Therefore, I must confess that, from the purely technical point of view, I consider the amendment moved by the noble Lord, Lord Mishcon, deserves careful consideration by the Government, especially as subsection (5) of the clause says: Neither the Secretary of State nor the Governor shall be required to give any reason for any decision made by him in the exercise of a discretion vested in him by or under this Act and no such decision shall be subject to appeal or liable to be questioned in any court". Perhaps I may mention in passing that I find it strange and inconsistent with what the noble Lord said in moving Amendment No. 1 that he should want by way of a later amendment—Amendment No. 5—to remove that subsection from the Bill. I should have thought that if he wants the word in subsection (1) to be "may", then in confirmation of the argument which he used for having this word, we should also retain subsection (5).

As it is the first time I have spoken during the proceedings on the Bill, perhaps I should come clean and tell Members of the Committee that I helped the late Lord Butler of Saffron Walden in the preparation and piloting of the Commonwealth Immigrants Act 1962 in another place. I should also say that I became quite notorious for wanting the population of the United Kingdom not to be increased to any great extent. I still hold that view. However, in the very special circumstances of Hong Kong, where I have never been, I am persuaded by the arguments which have been put forward that we should make a special exception in favour of up to 50,000 people from Hong Kong.

I am most anxious to hear what my noble friend Lord Ferrers will have to say about this first amendment but, as I said, from the purely technical point of view, it seems to be worth consideration.

Lord Marsh

The problem here is that this is an almost unique situation where a comparatively large number of people will have British citizenship conferred upon them very quickly and speedily. It is essential that it does happen very quickly and speedily. As this is the first time I have spoken on the Bill, I should declare an interest in that I am chairman of a public company situated in Hong Kong the activities of which are concerned with direct and indirect investment in the People's Republic of China.

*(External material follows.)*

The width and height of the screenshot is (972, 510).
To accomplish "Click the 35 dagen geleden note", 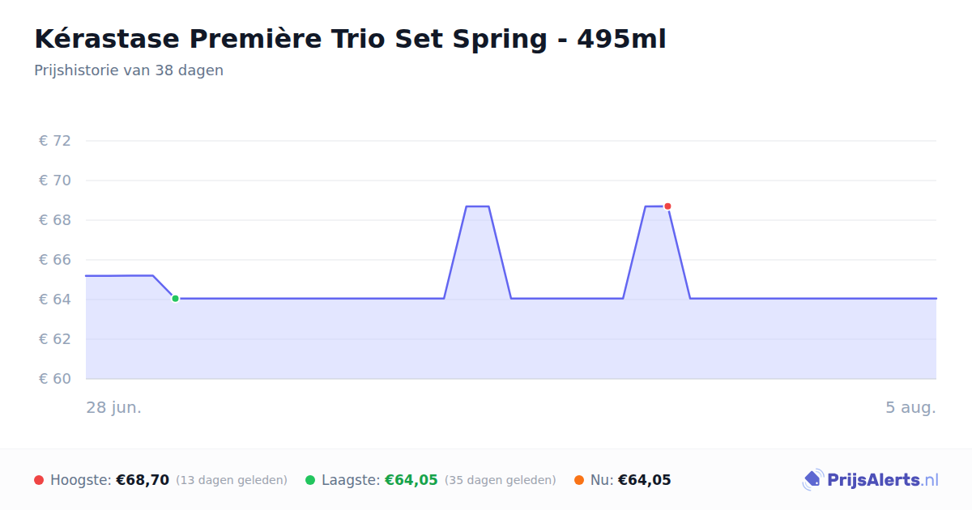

I take the point made by the noble Lord, Lord Howie. There is a need to ensure that people from a wide range of professions are included in this number. I hope that the number will be increased. There are many people engaged in commercial activities within the colony who we would hope would remain. These are people with special skills. Many of them are Chinese and they have a unique relationship with the People's Republic of China. They are needed just as much as civil servants and members of the police force, and so on.

Therefore, the overwhelming need in this case is for speed. The issues have been discussed very broadly both within and without this Chamber. The issues are well-known. However, the degree of misunderstanding, of concern and cynicism which exists—in my view wrongly and unfairly—within the colony is very considerable. The quicker it is made clear that the Government will bring in these powers for the allocation of British citizenship to at least 50,000 people the better. I say that because until people in the colony see that this has actually happened the concern will simply grow. Given the circumstances in which we find ourselves at this time of the parliamentary calendar, and regardless of what other problems of the management of government business there may be which have brought us to this stage, I hope that we shall proceed with the Bill as quickly as possible.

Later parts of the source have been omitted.